In Winters’s Underground Airlines, a black bounty hunter named Victor pursues runaway slaves in an alternate contemporary America where slavery remains legal in four states.

What was your intent in writing an alternate history in which Lincoln was killed in 1861, the Civil War was never fought, and slavery abides?

I wanted to create a dystopian vision of America, of racism in America, that’s harrowing and sorrowful but also in some ways distressingly recognizable. Rewriting American history was an exciting narrative challenge, but I tried to make sure the backstory remains backstory. I didn’t want the puzzle-making and the cleverness to overwhelm the moral center of the novel, which is Victor and his particular struggle.

Did Ralph Ellison’s Invisible Man influence the characterization of Victor?

I don’t think it was intended per se, but several early readers have seen a connection between Underground Airlines and Invisible Man, which is thrilling to me. That was one of several classics of African-American literature I read or reread while getting going, and it’s such a mesmerizing and idiosyncratic and beautiful book. So yeah, you can probably feel the influence of Ellison’s hero on Victor’s identity crisis, on his pain and alienation. Victor is, like Ellison’s protagonist, a shape-shifter. My guy does what he does for a living because he’s an undercover operative, but also for the same reason the Invisible Man does: to survive in a world that insists on his inferiority and subjugation.
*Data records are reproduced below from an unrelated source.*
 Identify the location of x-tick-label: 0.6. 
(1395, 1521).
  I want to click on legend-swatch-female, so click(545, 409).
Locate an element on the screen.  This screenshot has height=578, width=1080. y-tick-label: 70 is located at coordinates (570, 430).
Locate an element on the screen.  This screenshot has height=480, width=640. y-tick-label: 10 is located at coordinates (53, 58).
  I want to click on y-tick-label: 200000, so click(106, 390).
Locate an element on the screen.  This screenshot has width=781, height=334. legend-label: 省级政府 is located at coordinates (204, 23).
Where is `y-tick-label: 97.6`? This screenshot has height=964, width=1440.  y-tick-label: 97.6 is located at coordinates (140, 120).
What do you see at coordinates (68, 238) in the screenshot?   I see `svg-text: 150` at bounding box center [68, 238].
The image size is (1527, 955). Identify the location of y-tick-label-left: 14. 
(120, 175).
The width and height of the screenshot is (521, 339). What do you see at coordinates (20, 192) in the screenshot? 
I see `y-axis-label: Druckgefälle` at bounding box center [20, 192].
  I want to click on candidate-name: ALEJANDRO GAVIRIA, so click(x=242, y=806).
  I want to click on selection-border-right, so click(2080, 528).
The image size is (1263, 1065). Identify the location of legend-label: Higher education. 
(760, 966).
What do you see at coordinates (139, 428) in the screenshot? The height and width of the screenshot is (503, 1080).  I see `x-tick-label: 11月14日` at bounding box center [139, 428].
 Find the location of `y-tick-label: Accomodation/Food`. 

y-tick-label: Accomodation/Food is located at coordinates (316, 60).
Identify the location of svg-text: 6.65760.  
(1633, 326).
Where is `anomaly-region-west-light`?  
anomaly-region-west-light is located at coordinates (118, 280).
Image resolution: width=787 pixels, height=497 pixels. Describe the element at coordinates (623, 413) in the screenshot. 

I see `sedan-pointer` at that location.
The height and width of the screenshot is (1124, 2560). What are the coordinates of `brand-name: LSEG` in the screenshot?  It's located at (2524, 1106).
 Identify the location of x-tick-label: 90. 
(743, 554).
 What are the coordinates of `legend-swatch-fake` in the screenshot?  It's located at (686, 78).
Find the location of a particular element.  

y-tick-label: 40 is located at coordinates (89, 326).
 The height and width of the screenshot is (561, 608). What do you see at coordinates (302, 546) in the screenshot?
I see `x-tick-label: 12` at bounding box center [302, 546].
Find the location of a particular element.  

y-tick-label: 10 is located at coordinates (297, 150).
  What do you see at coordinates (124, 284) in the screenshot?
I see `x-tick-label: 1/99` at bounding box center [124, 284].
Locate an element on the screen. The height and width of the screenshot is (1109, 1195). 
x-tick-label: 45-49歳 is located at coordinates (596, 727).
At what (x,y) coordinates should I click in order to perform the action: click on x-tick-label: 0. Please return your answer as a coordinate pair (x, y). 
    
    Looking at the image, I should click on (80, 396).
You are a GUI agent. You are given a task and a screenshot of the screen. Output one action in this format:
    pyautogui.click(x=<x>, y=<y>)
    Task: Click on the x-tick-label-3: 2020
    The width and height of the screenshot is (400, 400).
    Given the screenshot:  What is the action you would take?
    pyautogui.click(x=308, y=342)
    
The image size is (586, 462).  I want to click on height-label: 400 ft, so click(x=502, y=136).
Did you worry that you as a white person might be criticized for taking on this theme?

My anxiety about being a white guy writing a slavery novel was probably worst early in the process, when I had the idea and the ambition but not yet the character or a deep understanding of my story. I wondered, “Is the legacy of slavery appropriate narrative territory for me?” At this point, I think the answer is yes. Surely, it can’t be right to consign the topics of race and racism only to black authors.

In one bold speculative leap, you have government officials using a skin color index for African-Americans to help ID escaped slaves.

Textural details are part of what makes a novel like this satisfying to write, and hopefully to read. A concept like the federal government using a pigment-based identification system may be shocking or upsetting, but nevertheless it resonates with our real world, in which a person’s appearance can very much affect the way he or she is treated by law enforcement.

Was Octavia Butler’s SF novel Kindred an influence?

Anyone who has read that book (and everybody should) will see how indebted I am to her use of a high-concept narrative device as a way to think about race and the legacy of slavery.